On Saturday 26 February 2005 07:52, Nadim Shaikli wrote:
> --- Abdulhaq Lynch <al-arabeyes at alinsyria dot fsnet dot co dot uk> wrote:
> > On Friday 25 February 2005 15:28, Arafat Medini wrote:
> > > Nice stuff! Would you want to import this to our CVS servers? And
> > > continue devon it? Someone of core, what do you think ? I think
> > > importing such an interesting experiment would be really sweet!
> >
> > It would certainly be helpful to put it on the CVS servers and also I'd
> > like to put the OpenEmbedded font package somewhere too (easily
> > ftp-able).
>
> If you are willing to maintain it, by all means - simply send an email to
> 'contact' and it will get taken care of at 'core's next meeting.  The point
> that needs to be made is that we really need to make sure that anything we
> import has an owner who is responsible for it (dead or fermenting projects
> simply don't appeal to anyone unless they are completely done).  We have a
> serious issue with keeping up with our various projects and making sure
> that people upkeep 'em.
>

I agree that maintenance is vital. KPrayertime is very stable now so I don't 
think maintenance of this new work will be too burdensome timewise.

Well the main thing is hosting the font packages for now - there is very 
little code on the Qt/E side (a couple of small patches for tashkeel - the 
hard part was finding out where to put the patches). 

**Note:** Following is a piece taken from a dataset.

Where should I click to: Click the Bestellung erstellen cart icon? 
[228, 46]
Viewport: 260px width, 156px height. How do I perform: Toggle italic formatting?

I think it might be useful to host the vocabulary program (which is in OK 
working order on normal PCs). In order to run the arabic vocabulary program 
on the zaurus I ported it from Postgres to SQLite. It is now much more 
'installable' on other people's machines so I am fairly sure there would be 
interest in this program (running on a normal PC) with arabic learners. In 
fact the program was originally written for me to create an arabic vocabulary 
book but I soon realised that it could be useful for revision also. Currently 
there are about 350 words in it and I am aiming for 5001 of the most common 
words.

> >
> > I had a look at FriBidi for the bidi side and it seems to do an awful lot
> > of things that I would have thought would be better left in the parent
> > application - such as mapping mouse coordinates to characters, and
> > encoding conversions. Is there a cut-down version that just reorders
> > unicode characters? Memory space is at a very big premium for handhelds.
>
> MiniBidi [1] is an option (it will soon ISA get shaping embedded as well).
> As for a stand-alone shaping/tashkeel widget you can take a look at this
> perl script [2] which was later ported to C [3].

Minibidi looks very interesting.

>
> BTW: you should most definitely get your work adopted by the upstream
> project (Qt/E).  Any patches/work/efforts we create are as good as the
> current release and to make sure that your hard work is not wasted for
> future releases it is best to get the application developers to accept your
> work (even if it is #ifdef'ed out).

Yes, I am currently trying to do that but it may take some time. I also agree 
about the #ifdefs. One obstacle is that the OpenEmbedded development 
environment is a bit of a beast and I am still getting used to it and of 
course the maintainers have to get used to me.